Republished as lead article in THE MONTHLY DIGEST OF TAX ARTICLES (November 1981)


The issue of whether the sale of shares to an issuer shall be treated as a dividend or as received in exchange for a capital asset has troubled Congress, courts, and commentators since the Revenue Act of 1913. If a corporation redeems some of its shares or distributes all of its assets in complete liquidation, the transaction is generally described as having the characteristics of a divided to the extent the distribution is ‘out of earnings and profits' and the characteristics of a sale to the extent that it terminates the equity interest of the redeemed party. In light of the existence of equally compelling analogies, each suggesting the opposite treatment, it has been suggested that in determining the appropriate treatment of distribution in complete liquidation or redemption, analogizing the transaction to a sale or a dividend is of limited value. A critical error permeates this analysis. The assumption is made that to the extent that a corporate distribution is ‘out of earnings and profits,’ the distribution is analogous to a dividend.

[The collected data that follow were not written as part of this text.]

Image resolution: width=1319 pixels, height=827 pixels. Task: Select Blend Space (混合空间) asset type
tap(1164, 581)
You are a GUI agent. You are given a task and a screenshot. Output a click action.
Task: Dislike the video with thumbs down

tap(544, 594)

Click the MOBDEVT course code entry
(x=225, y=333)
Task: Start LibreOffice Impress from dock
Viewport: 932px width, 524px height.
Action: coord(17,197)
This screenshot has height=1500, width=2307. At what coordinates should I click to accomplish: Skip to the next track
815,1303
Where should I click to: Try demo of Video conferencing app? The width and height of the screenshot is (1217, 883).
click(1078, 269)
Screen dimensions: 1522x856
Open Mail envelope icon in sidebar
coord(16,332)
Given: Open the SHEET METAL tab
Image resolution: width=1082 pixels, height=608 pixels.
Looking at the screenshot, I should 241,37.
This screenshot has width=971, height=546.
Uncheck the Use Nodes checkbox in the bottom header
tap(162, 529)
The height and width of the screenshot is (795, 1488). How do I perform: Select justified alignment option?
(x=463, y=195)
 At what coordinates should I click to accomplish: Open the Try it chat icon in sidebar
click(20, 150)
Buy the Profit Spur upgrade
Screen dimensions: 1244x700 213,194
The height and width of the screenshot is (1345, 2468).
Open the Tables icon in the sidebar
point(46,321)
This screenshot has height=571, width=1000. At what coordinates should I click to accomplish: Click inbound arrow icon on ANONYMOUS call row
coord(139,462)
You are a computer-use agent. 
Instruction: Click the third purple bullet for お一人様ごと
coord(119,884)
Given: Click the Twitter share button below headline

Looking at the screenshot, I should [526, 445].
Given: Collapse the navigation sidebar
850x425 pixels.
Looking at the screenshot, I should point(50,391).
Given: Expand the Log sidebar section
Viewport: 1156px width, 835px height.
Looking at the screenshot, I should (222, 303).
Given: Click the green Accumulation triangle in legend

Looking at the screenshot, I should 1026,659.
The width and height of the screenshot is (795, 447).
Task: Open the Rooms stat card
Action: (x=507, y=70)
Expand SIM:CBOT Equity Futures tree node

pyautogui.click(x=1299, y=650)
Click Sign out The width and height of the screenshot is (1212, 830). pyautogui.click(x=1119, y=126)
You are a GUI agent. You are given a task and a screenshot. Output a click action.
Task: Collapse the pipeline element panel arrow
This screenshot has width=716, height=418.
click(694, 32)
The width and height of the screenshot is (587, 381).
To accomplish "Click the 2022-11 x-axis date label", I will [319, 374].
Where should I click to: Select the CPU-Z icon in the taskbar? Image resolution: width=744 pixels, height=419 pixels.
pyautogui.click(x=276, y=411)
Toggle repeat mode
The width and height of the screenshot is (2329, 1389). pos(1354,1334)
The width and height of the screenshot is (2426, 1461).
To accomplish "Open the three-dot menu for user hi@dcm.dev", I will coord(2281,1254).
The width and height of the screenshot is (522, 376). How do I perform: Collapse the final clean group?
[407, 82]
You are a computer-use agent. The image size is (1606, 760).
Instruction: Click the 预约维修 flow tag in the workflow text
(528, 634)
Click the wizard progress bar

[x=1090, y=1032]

This assumption leads proponents of reform to suggest dividend treatment, or its equivalent, for distributions in redemption of some or all of a corporation's shares. Meaningful suggestions for reform must, however, begin with an understanding of when a distribution is, or is not, analogous to a dividend under the present system - that is, with an understanding of how one must define a dividend to comport with the fundaments of the present system. This article suggests that although one part of a corporate distribution may be analogous to a sale and the remainder to a dividend, there is no overlap of, or competition between, analogies. This lack of overlap is apparent when one realizes that a dividend and a sale are methods of realizing different types of gain, rather than alternative methods of realizing the same type of gain. This article examines the basic conceptual model underlying the present system of taxing corporate distributions, describes the appropriate treatment of corporate distributions that is suggested by an understanding of the underlying concepts, and indicates the discrepancies between the present Code and this model.